Law of Cosines is $c^2=a^2+b^2-2ab\cos C$

The formula for area of sector is $A_{\text{sector}}=\frac{\theta \pi r^2}{360°}$

The formula for area of triangle is $A_{triangle}=\frac{1}{2}\times r^2\times \sin \theta$

Calculation:

Rewrite the Law of Cosine to determine the included angle

  $C={\cos }^{-1}\frac{a^2+b^2-c^2}{2ab}$

Substitute $5$ for $a$, $5$ for $b$, and $7$ for $c$ in $C={\cos }^{-1}\frac{a^2+b^2-c^2}{2ab}$ to determine the central angle.

  $\begin{array}{c}C={\cos }^{-1}\frac{5^2+5^2-7^2}{2\times 5\times 5}\\ \approx 88.85°\end{array}$

Substitute $88.85°$ for $\theta$, and $5$ for $r$ in $A_{\text{sector}}=\frac{\theta \pi r^2}{360°}$ to determine the area of sector.

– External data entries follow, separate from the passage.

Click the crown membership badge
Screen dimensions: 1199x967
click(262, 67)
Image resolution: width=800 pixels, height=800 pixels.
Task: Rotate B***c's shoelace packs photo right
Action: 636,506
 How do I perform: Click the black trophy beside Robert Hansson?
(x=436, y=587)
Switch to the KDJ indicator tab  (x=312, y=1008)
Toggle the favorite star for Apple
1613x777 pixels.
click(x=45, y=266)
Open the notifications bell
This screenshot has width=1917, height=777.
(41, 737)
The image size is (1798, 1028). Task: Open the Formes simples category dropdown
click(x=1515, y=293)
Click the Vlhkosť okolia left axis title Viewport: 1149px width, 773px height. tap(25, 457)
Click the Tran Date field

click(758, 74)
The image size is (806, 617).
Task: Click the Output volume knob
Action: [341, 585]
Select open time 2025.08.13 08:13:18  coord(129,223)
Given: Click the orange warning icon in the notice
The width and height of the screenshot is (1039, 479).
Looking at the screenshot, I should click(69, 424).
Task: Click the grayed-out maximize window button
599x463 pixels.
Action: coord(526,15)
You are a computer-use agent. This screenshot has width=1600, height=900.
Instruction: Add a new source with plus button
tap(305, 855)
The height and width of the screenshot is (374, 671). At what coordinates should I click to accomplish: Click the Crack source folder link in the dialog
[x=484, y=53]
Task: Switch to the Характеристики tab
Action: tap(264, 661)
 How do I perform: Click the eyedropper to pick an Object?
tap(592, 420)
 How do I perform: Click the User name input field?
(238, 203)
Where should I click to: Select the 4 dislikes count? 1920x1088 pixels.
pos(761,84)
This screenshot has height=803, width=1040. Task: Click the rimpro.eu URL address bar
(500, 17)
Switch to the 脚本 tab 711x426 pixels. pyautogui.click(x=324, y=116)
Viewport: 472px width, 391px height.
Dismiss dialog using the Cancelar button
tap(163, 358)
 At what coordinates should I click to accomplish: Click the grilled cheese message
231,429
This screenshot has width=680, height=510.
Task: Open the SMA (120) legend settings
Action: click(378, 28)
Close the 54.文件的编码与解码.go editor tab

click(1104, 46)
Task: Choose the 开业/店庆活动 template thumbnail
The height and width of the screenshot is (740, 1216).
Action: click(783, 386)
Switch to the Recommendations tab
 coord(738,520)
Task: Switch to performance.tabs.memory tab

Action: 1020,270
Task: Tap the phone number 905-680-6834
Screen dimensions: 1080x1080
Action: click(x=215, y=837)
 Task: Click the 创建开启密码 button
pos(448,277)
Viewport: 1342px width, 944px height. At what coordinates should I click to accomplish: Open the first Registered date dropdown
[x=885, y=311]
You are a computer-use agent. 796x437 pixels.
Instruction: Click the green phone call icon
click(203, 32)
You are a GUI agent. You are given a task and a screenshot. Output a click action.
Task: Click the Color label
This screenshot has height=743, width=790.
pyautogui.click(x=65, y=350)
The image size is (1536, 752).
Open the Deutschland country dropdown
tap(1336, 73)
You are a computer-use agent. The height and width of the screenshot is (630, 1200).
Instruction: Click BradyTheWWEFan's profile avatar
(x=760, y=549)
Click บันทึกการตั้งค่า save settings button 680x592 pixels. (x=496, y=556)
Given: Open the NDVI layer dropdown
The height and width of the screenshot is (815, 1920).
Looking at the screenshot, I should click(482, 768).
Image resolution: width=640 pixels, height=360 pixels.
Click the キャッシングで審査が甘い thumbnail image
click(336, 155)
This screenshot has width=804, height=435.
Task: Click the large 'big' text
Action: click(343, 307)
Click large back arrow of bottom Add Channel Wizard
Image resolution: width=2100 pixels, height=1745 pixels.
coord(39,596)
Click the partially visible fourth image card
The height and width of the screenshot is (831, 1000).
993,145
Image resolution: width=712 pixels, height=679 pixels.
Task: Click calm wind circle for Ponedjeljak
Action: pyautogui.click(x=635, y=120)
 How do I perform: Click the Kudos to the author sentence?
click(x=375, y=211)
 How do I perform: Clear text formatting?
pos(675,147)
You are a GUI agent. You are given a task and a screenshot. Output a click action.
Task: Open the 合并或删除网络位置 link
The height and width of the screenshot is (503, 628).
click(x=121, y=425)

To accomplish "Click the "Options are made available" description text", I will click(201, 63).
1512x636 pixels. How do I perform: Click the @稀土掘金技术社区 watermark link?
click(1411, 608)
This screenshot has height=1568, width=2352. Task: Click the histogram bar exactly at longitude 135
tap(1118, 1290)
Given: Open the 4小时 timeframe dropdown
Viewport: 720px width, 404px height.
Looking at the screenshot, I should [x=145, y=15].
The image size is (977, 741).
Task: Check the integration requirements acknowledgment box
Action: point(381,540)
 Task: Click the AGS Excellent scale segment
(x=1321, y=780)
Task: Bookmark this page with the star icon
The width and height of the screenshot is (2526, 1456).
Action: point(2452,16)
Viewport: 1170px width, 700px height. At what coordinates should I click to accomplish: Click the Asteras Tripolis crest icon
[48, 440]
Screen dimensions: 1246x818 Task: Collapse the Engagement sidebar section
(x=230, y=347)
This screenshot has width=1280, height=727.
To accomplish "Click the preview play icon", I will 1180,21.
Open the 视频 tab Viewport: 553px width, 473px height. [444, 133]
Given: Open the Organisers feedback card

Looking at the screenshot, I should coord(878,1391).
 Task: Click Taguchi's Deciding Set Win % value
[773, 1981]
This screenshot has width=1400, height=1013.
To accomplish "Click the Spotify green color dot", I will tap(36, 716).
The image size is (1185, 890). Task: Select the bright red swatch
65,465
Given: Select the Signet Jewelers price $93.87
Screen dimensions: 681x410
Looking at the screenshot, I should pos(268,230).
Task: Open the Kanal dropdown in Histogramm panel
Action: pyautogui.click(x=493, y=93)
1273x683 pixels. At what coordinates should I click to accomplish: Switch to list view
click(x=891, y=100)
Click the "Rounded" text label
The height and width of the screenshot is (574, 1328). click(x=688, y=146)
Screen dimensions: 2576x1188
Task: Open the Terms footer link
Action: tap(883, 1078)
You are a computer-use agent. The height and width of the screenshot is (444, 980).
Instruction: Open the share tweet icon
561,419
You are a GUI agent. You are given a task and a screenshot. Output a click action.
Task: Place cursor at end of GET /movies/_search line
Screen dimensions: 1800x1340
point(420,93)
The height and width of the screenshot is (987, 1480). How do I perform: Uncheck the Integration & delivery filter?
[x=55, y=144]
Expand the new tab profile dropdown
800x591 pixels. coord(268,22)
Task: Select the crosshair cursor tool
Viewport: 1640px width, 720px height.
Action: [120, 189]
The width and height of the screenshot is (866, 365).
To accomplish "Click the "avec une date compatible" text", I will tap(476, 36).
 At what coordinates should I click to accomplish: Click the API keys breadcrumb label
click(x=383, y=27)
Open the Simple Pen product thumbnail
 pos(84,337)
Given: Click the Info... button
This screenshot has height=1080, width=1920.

  $\begin{array}{c}{A}_{\text{sector}}=\frac{\theta \pi r^2}{360°}\\ =\frac{\left(88.85\right)\times \pi \times {\left(5\right)}^2}{360°}\\ =19.4{\text{in}}^{\text{2}}\end{array}$

Substitute $5$ for $r$, and $88.85°$ for $\theta$ in $A_{triangle}=\frac{1}{2}\times r^2\times \sin \theta$ to determine the area of triangle.

  $\begin{array}{c}{A}_{triangle}=\frac{1}{2}\times r^2\times \sin \theta \\ =\frac{1}{2}\times {\left(5\right)}^2\times \sin 88.85\\ \approx 12.5{\text{in}}^{\text{2}}\end{array}$

Substitute $19.4$ for $A_{\text{sector}}$ and $12.5$ for $A_{triangle}$ in $A_{\text{segment}}=A_{\text{sector}}-A_{\text{triangle}}$ to calculate the area of segment.

  $\begin{array}{c}{A}_{\text{segment}}=A_{\text{sector}}-A_{\text{triangle}}\\ =19.4-12.5\\ =6.9{\text{in}}^{\text{2}}\end{array}$